Hipotesa Prabowo, jika dimaknai lebih dalam, bukan sekadar kritik pada trickle-down effect, tapi juga sebuah ajakan untuk membaca Indonesia dari laut, bukan dari darat. Dari perahu, bukan dari gedung tinggi. Sebab bisa jadi, akar kegagalan pembangunan kita adalah kegagalan membaca bentuk dasar kita sendiri: gugus pulau yang tidak bisa diperlakukan seperti daratan panjang nan sambung menyambung.
Mungkin Prabowo sedang mencari cara baru untuk memajukan bangsa: bukan dengan mengejar pertumbuhan GDP yang semu, tetapi dengan merumuskan ulang standar kemajuan yang lebih manusiawi dan lebih kepulauan. Bukan negara yang hebat dalam angka, tapi negara yang sungguh-sungguh memanusiakan manusia.
Jadi, saat kita melihat uang seribu itu lagi, mungkin kita harus bertanya: sudah sejauh mana kita membangun dari sudut pandang gugus pulau, bukan dari balik meja konferensi?

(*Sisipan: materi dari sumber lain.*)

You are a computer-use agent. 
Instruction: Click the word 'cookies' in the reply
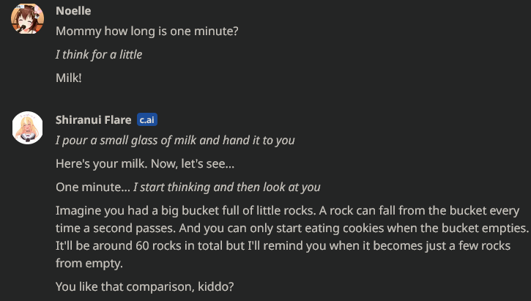coord(363,228)
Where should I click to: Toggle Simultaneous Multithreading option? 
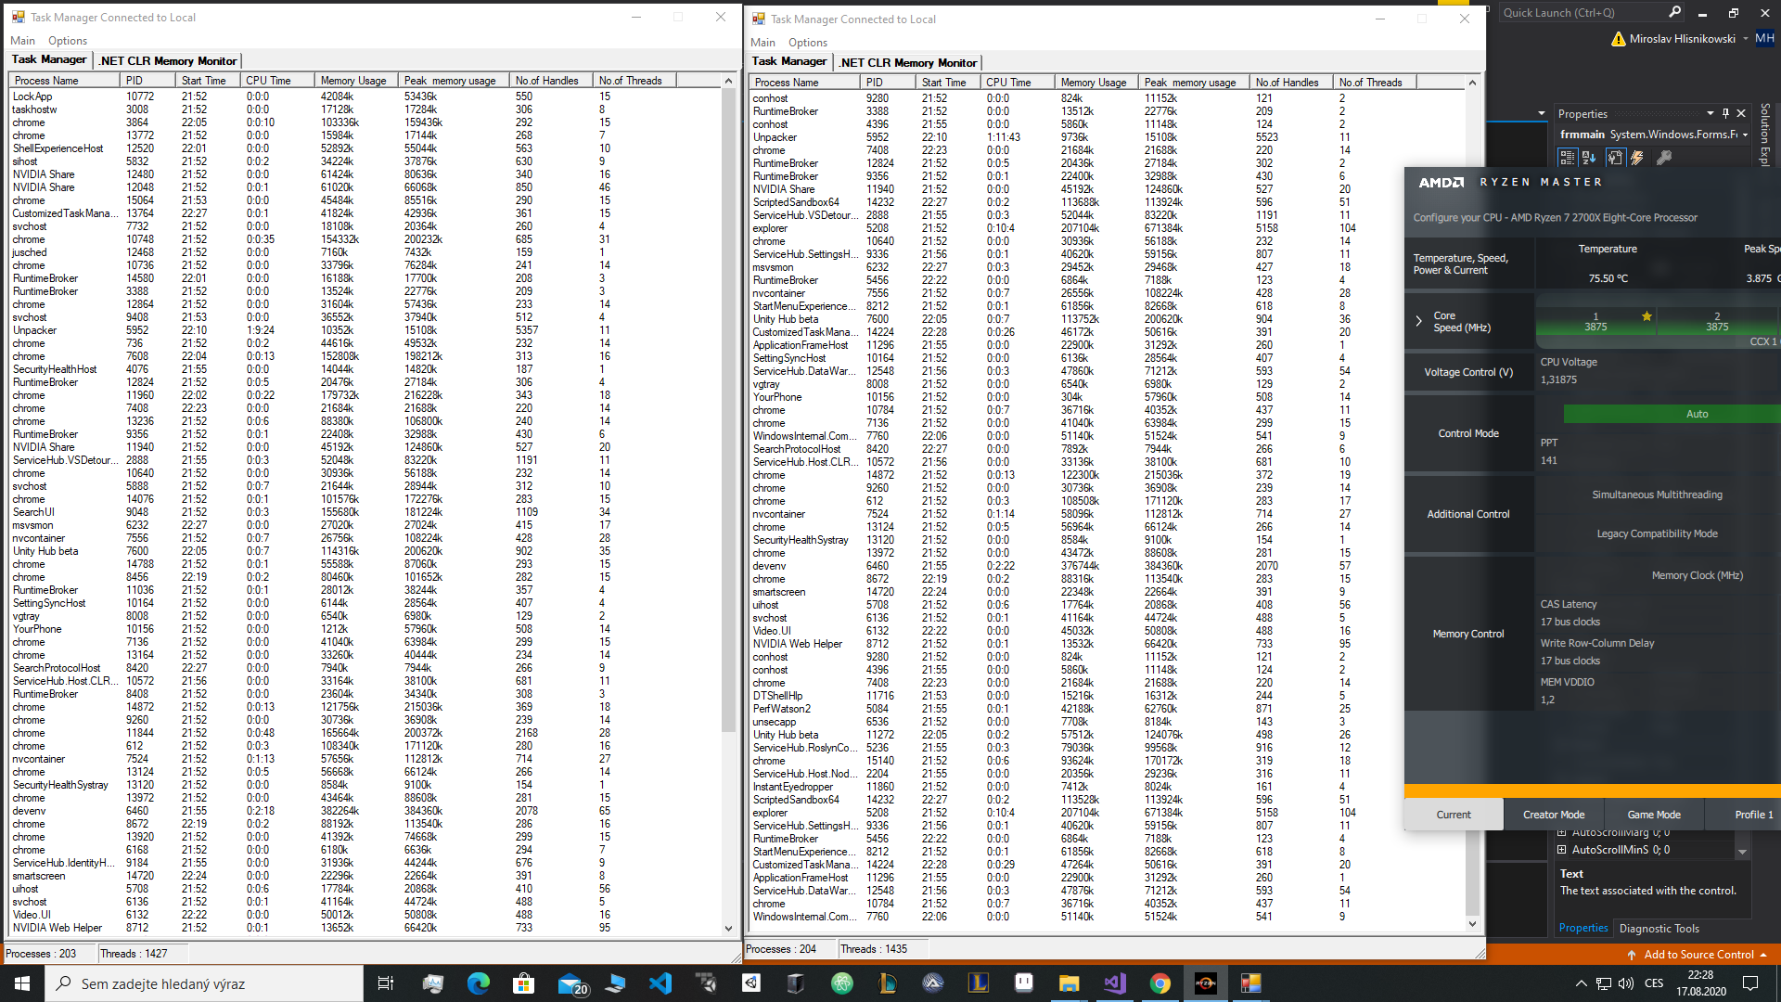click(1657, 495)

Atau jangan-jangan, seribu rupiah itu justru sedang menertawakan kita, karena kita masih belum paham bahwa membangun Indonesia berarti membangun dari pinggir, dari laut, dari pulau-pulau kecil yang tak pernah masuk headline.
Dan seribu rupiah, dengan segala kerendahan nilainya, mungkin lebih jujur dari sebagian besar pidato ekonomi kita.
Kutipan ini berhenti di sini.